I have a Spark DataFrame that I created by reading an EBCDIC data file. Its schema is as follows
scala> myDF.printSchema
root
|-- DF_RECORD: struct (nullable = true)
| |-- ID: string (nullable = true)
| |-- BALANCE_AMT: decimal(15,4) (nullable = true)
I can even get it to show its rows.

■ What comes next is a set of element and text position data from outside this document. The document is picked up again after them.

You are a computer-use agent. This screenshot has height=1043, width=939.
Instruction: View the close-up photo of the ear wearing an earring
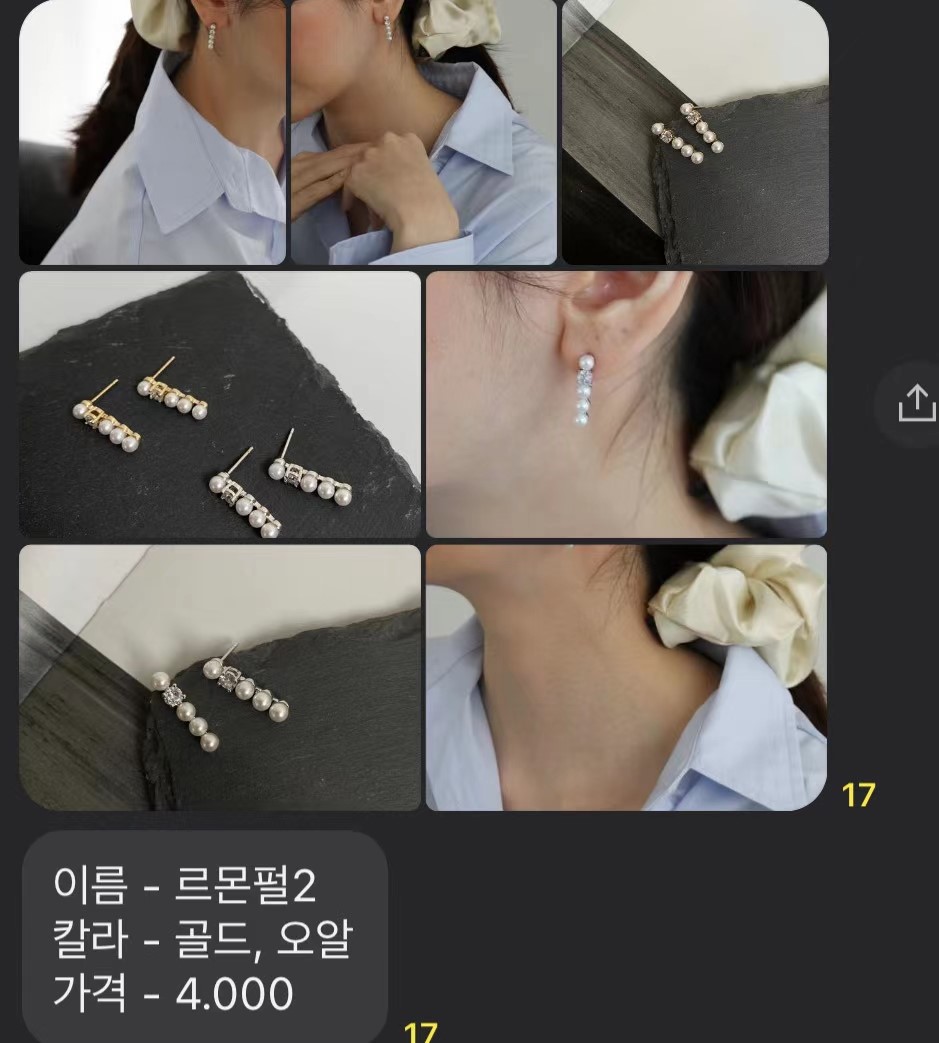(626, 405)
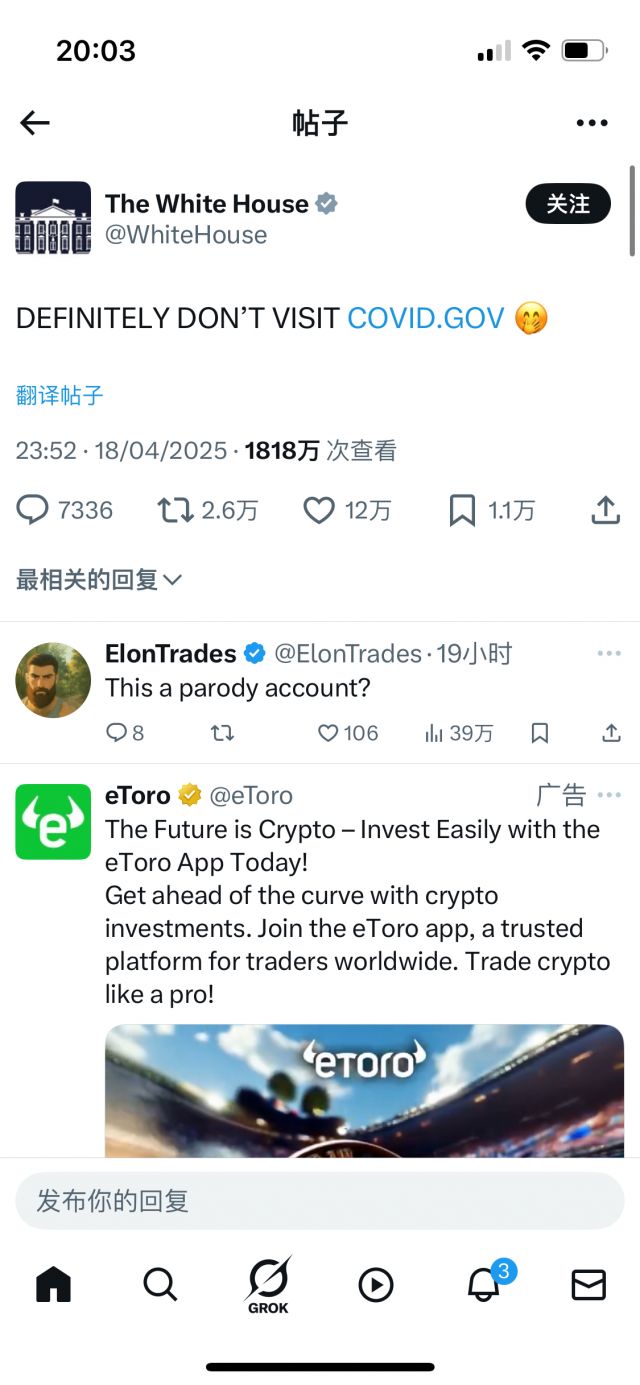The image size is (640, 1385).
Task: Tap the 发布你的回复 reply field
Action: (x=320, y=1200)
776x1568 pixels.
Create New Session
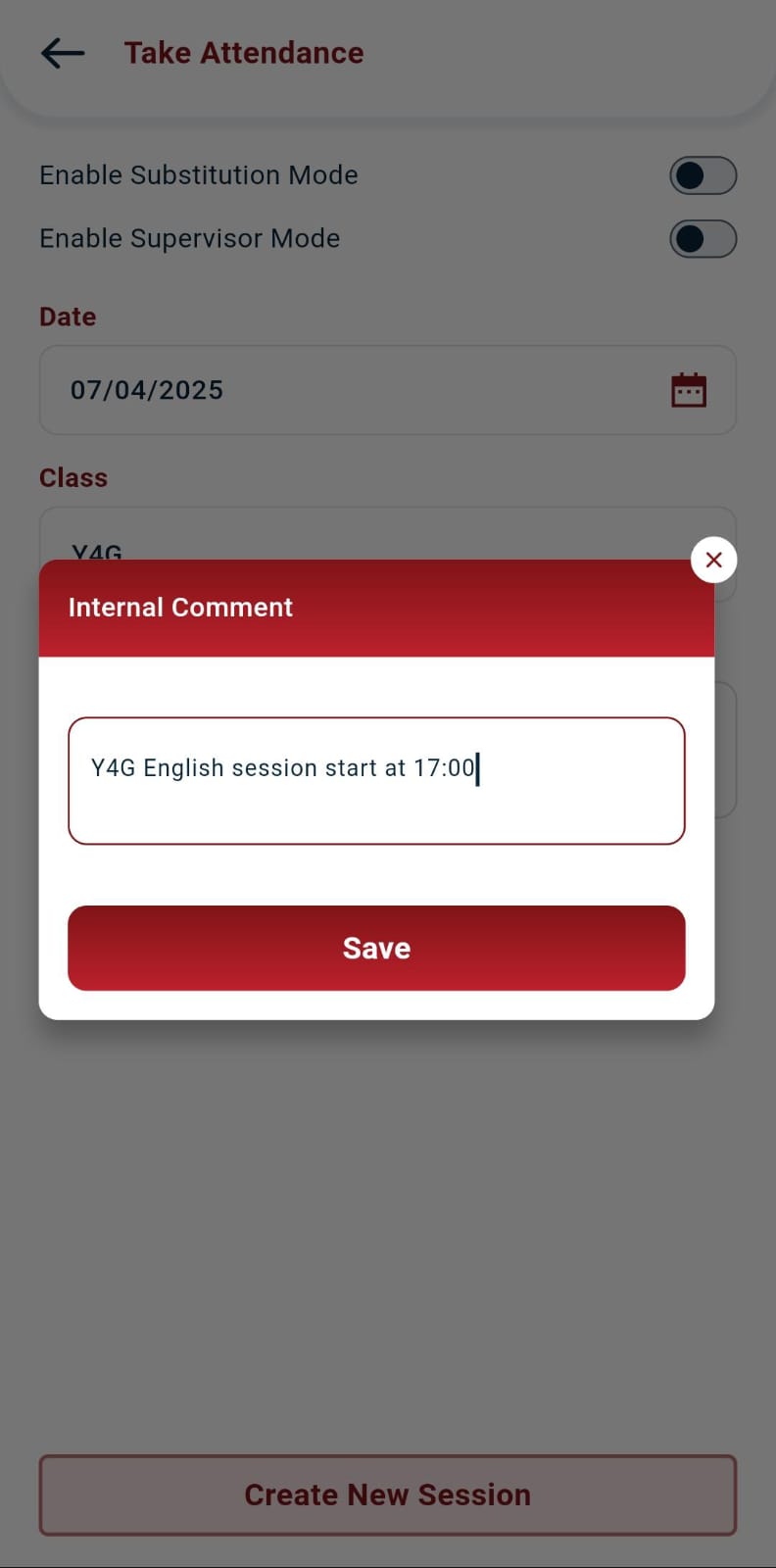(388, 1494)
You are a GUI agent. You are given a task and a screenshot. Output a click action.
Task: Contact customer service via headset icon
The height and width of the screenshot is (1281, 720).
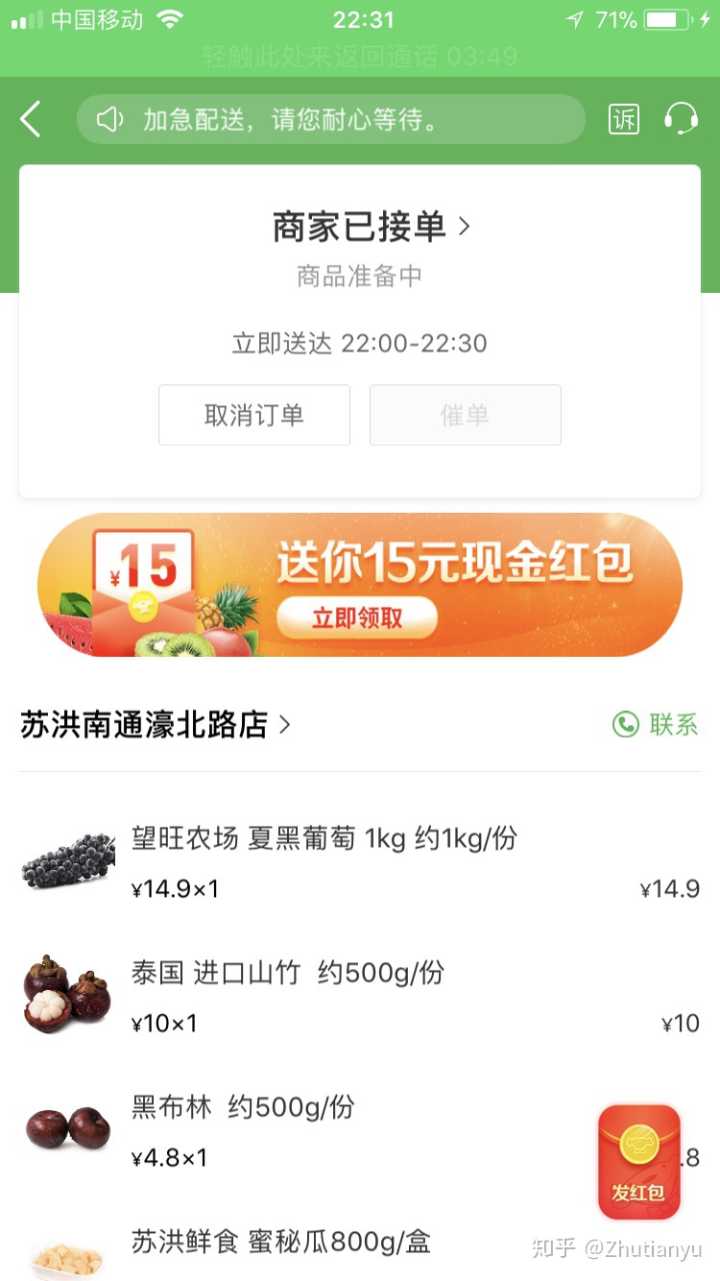(x=681, y=120)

But when I try to write it as CSV, I get the following error
scala> myDF.write.format("csv").mode("overwrite").option("header", "true").save("/path")
org.apache.spark.sql.AnalysisException: CSV data source does not support struct<ID:string,BALANCE_AMT:decimal(15,4)> data type.;
Is there a column conversion I might have to de before writing?
Spark version 2.4.0-cdh6.2.1
Scala version 2.11.12
CodePudding user response:
Add a selectExpr
before writing
scala> myDF.selectExpr("DF_RECORD.*").write.format("csv").mode("overwrite").option("header", "true").save("/path")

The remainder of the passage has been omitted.